The questions that drove Upson’s artmaking are also fundamental to psychoanalytic theory: How does one become an “I”? How does the self relate to the other? Per Freud, the boy becomes a subject, an “I,” through the foundational experience of castration anxiety, produced by his discovery of a woman’s, or his mother’s, lack of a penis. “The castration complex [is] essential for the organization of entrance to the symbolic order and the law of the father,” as Laura Mulvey explained it. Building on this classic notion, theorist, psychoanalyst, and artist Bracha L. Ettinger has proposed a nonphallic account of subjectivization, in which she differentiates between the castration complex and what she calls the matrixial complex, linked to the maternal womb. In the matrixial subjectivizing stratum, the subject is formed through touching, hearing, and moving. The “I” and the “non-I” coexist in a process of change and exchange. Ettinger’s matrixial hypothesis characterizes the intricate maternal psychodrama embodied by Upson’s work, in which she slips in and out of Karin’s skin, psyche, and persona. Two identical plaid-shirt-wearing sculptures (both Untitled, 2020–21) here made one wonder: Is it Karin, or is it Kaari dressed as Karin (meaning, is the daughter sitting in her mother’s crocodile jaws or the other way around)? Formally, Upson played with doubling and creation through touch as well. To make the pictures in this show, she painted on plastic and then pressed it onto the canvas, applying her medium through a kind of skin-to-skin contact between two surfaces, a collapse of separate entities—a “co-emerging partial self and Other,” to borrow a phrase from Ettinger.

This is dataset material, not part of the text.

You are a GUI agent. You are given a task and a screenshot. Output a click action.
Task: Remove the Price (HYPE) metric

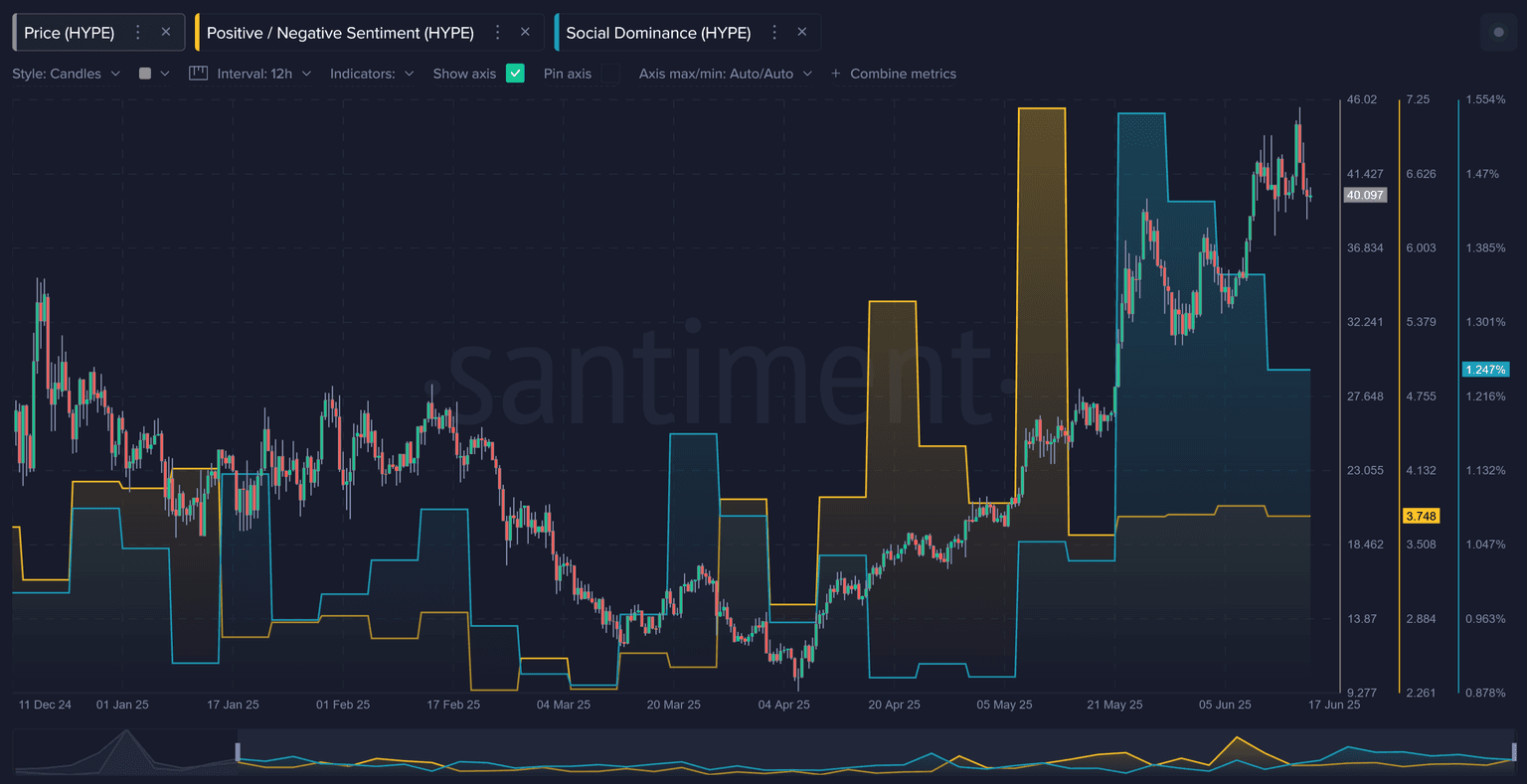166,33
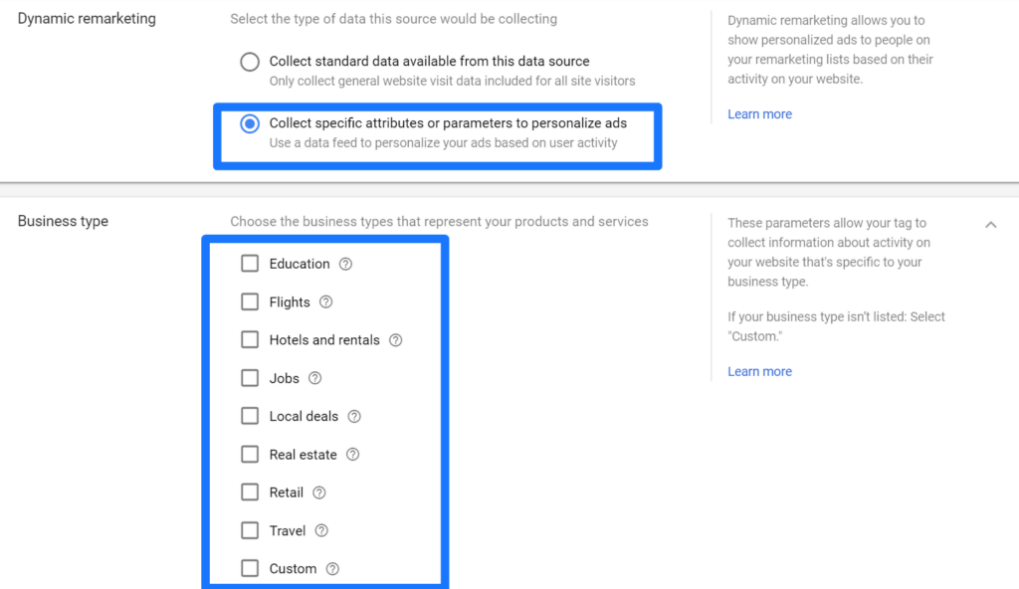Check the Education checkbox

pos(250,264)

Unlike the psychoanalytically informed feminist work of the 1980s, which purposefully denied visual gratification as a rebuff to the fetishizing male gaze, Upson’s art is a pleasure to look at. It is materially bold, seductively excessive, and emotionally fraught—as if Mary Kelly were to meet Mike Kelley. Upson’s oeuvre is as Lacanian as it is Ettingerian (or, better yet, Wagnerian), a kind of autobiographical mythmaking replete with bombastic leitmotifs and characters. She had a gift for delivering knotty ideas—abjection, feminism, Freudianism—via rich material forms that were equally off-putting and enticing.